(Entries for locating text and elements)

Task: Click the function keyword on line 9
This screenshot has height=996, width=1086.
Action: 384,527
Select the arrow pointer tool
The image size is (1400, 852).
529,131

▶ [Description of the task] Reproduce each of the lines above word for word.

▶ [Answer for this exercise]
Task: Click the function keyword on line 9
This screenshot has height=996, width=1086.
Action: 384,527
Select the arrow pointer tool
The image size is (1400, 852).
529,131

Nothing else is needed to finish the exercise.